A reminder that having done physics at school may not help much with sorting out what might sound like schoolboy physics.

As readers may recall, I have been baking bread for several years now and have reached the 229th batch without succeeding in making white bread - but I can do brown bread, This brown bread is perfectly satisfactory but I do sometimes look at articles about bread baking in the papers, there being quite a lot of them these days. Great bake off on the telly or some such. Several of them have mentioned how much better it is if one puts a tray of water in the bottom of the oven while baking the bread. One even told of steam injection in the ovens of commercial bakers.

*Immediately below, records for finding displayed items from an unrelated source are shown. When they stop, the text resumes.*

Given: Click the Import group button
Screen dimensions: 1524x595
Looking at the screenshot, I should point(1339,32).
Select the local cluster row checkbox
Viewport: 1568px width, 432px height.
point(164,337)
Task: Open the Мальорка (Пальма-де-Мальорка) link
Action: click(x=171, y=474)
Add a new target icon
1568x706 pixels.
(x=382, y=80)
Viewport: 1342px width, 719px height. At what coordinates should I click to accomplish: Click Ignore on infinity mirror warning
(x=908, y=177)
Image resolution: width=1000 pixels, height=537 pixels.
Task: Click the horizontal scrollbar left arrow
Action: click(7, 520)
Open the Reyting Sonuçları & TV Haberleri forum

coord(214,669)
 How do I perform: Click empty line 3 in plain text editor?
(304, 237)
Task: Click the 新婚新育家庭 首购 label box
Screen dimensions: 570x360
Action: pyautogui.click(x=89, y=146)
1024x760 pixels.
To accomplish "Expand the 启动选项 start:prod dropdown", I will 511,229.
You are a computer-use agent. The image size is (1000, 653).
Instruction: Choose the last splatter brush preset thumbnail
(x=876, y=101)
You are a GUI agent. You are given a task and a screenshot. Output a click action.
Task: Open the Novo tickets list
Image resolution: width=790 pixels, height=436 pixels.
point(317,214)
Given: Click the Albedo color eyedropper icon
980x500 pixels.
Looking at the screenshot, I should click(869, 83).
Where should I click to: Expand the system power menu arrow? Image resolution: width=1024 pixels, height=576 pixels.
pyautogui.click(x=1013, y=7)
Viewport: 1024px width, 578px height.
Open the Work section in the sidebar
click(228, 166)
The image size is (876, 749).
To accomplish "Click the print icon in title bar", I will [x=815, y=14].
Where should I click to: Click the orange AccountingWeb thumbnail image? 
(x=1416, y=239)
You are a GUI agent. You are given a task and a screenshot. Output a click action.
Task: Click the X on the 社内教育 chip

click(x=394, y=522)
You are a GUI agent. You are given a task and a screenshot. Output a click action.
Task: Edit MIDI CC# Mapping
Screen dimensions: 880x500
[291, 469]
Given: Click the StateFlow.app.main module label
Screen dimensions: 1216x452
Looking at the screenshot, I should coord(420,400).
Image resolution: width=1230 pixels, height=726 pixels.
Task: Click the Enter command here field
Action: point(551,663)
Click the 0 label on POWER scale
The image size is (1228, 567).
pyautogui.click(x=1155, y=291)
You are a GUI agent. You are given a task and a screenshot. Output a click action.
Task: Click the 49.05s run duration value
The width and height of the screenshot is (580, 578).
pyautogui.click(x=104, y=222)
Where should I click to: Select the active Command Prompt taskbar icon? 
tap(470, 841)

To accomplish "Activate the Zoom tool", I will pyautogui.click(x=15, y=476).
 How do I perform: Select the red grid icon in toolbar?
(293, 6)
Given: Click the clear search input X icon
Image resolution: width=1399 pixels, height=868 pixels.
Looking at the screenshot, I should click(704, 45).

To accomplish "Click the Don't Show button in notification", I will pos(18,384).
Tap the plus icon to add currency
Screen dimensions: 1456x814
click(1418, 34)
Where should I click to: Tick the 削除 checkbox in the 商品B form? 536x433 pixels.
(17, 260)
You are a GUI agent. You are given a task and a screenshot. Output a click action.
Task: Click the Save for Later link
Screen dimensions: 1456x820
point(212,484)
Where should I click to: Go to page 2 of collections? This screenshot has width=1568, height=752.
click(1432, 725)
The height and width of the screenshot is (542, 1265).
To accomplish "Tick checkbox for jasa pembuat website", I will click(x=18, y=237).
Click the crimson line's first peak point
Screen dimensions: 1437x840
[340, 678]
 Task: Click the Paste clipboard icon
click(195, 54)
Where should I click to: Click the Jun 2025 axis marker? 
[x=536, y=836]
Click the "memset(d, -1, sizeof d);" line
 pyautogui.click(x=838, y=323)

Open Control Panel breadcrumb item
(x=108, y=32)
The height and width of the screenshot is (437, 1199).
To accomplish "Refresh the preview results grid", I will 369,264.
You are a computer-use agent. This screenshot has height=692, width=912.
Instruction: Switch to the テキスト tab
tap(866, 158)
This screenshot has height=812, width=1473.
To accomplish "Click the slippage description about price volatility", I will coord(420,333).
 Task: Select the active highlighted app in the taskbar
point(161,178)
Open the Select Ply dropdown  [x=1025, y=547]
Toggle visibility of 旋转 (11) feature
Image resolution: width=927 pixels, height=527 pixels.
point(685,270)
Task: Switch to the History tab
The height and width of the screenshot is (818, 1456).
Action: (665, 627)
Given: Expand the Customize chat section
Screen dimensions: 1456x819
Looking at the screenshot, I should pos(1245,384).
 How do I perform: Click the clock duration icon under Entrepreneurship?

Enter the physics. At normal pressure, water boils at 100C, so if one puts a bowl of water in the bottom of an oven which is supposed to be something more than 200C, does one get an explosive boiling, with hot water being blown all over the inside of the oven, possibly triggering some kind of electrical failure? Does all this steam at 100C drain all the heat out of the oven as it is vented?

All of which left me a little nervous, but yesterday I decided to give it a try and put a large pyrex bowl with a couple of inches of cold water in it, maybe a couple of pints, in the bottom of the oven. But the oven did not then come to heat after 20 minutes when it usually takes 10. So I give up at this point, take the near boiling water out, the oven almost immediately comes to heat and I can get on with baking the bread which, as it happened, turned out very well.

BH's contribution was that I was using far too much water. Of course it would take a long time to heat up that amount of water. But she also said that when she did such things - the proper term being a bain-marie (the BBC web site knows all about such things if you don't. It is not just about the BB bit of BBC) - it was for lower temperature cooking, she did boil the water in the kettle first and yes, the bowl was empty at the end. The water all boiled off, or at least evaporated off.

But I continue to wonder about the water boiling at 100C. While the oven door has rubber seals, I am reasonably sure that the oven is vented and is at normal atmospheric pressure. It is not a pressure cooker or a steam engine with an enclosed boiler. So this being so, how can the steam from the water get to be much more than 100C?

Maybe the next step is to try again with much less water in a steel bowl rather than a pyrex bowl, this last being quite a good absorber of heat itself.